### REQUIREMENT
Write out every line of the listing below word for word, changing nothing.

======== DATA EXTRACT ========

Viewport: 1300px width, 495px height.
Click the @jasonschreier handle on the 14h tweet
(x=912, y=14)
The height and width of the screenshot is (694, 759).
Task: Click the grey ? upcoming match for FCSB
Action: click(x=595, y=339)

========

### CORRECT ANSWER
Viewport: 1300px width, 495px height.
Click the @jasonschreier handle on the 14h tweet
(x=912, y=14)
The height and width of the screenshot is (694, 759).
Task: Click the grey ? upcoming match for FCSB
Action: click(x=595, y=339)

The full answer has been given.